Publié le 31/03/2023

Pour une restauratrice d’œuvres d’art, la préservation de la couche picturale est essentielle pour préserver l’intégrité de l’œuvre. Pour son dépositaire, il est le moyen le plus sûr de réduire le coût d’une future restauration. En effet, dans le domaine de la conservation d’œuvres d’art, une grande partie des œuvres est peinte. Cette peinture, ou polychromie, est susceptible de se détacher. Les facteurs physico-chimiques en sont les principaux responsables. Mais comment cela se passe au cœur de la matière…?

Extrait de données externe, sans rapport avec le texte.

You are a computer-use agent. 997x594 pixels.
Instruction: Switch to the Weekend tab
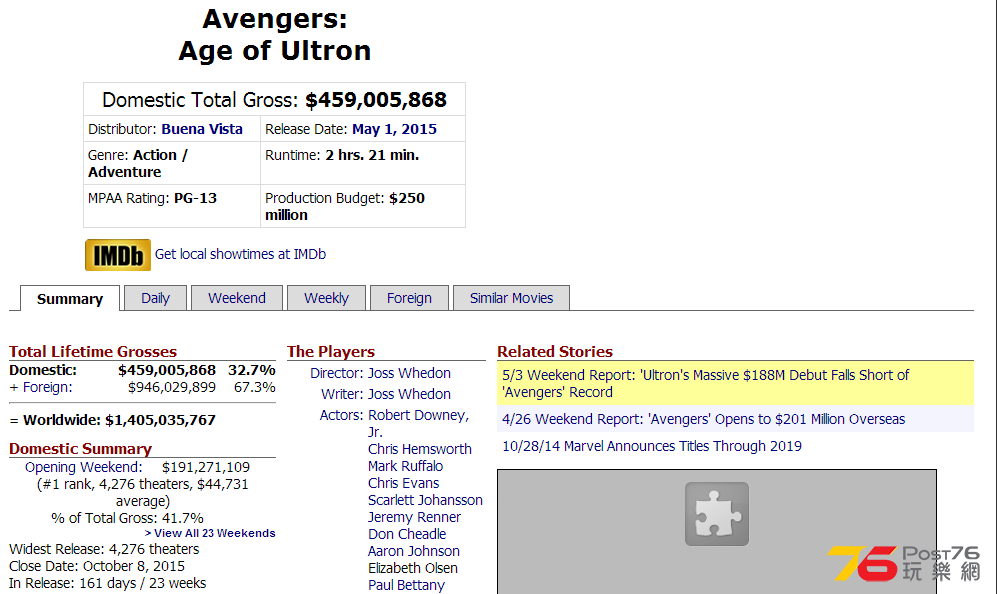coord(237,298)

Les œuvres d’art polychromes sont souvent composées de matériaux hygroscopiques comme le bois ou la toile. Ces matériaux sont extrêmement sensibles aux variations hygrométriques. Ainsi le bois, comme la toile, se mettent en équilibre avec l’humidité relative de l’air ambiant. La couche de peinture quant à elle, lorsqu’il s’agit de peinture à l’huile, est peu sensible à l’humidité. Les variations dimensionnelles du support bois ou toile, en se mettant en équilibre avec leur environnement hygrométrique, créent une tension qui, provoque la rupture de la couche de peinture.

Cette rupture se fait de façon progressive. D’abord apparait un réseau de craquelures en même temps qu’un clivage entre les différents matériaux. Peu à peu, à force de variations hygrométriques, des soulèvements de la polychromie apparaissent, connus sous le terme d’écaillage. Si l’on ne fait rien, ces écailles finissent par tomber, provoquant des lacunes de la couche picturale et entrainant donc la perte irrémédiable d’une partie de l’œuvre.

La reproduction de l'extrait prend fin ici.